Require that add/remove admin transactions can only be created by group members.

For regular groups, we require that the owner adds/removes the admins, so group membership is adequately checked. However for null-owned groups this check is skipped. So we need an additional condition to prevent non-group members from issuing a transaction for approval by the group admins.

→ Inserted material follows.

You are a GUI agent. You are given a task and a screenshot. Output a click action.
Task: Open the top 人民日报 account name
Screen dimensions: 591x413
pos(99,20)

src/main/java/org/qortal/transaction/AddGroupAdminTransaction.java

@@ -79,6 +79,10 @@ public class AddGroupAdminTransaction extends Transaction {
 		if (!this.repository.getGroupRepository().memberExists(groupId, memberAddress))
 			return ValidationResult.NOT_GROUP_MEMBER;
 
+		// Check transaction creator is a group member
+		if (!this.repository.getGroupRepository().memberExists(groupId, this.getCreator().getAddress()))
+			return ValidationResult.NOT_GROUP_MEMBER;
+
 		// Check group member is not already an admin
 		if (this.repository.getGroupRepository().adminExists(groupId, memberAddress))
 			return ValidationResult.ALREADY_GROUP_ADMIN;

src/main/java/org/qortal/transaction/RemoveGroupAdminTransaction.java

@@ -77,6 +77,10 @@ public class RemoveGroupAdminTransaction extends Transaction {
 		if (!groupOwnedByNullAccount && !owner.getAddress().equals(groupOwner))
 			return ValidationResult.INVALID_GROUP_OWNER;
 
+		// Check transaction creator is a group member
+		if (!this.repository.getGroupRepository().memberExists(groupId, this.getCreator().getAddress()))
+			return ValidationResult.NOT_GROUP_MEMBER;
+
 		Account admin = getAdmin();
 
 		// Check member is an admin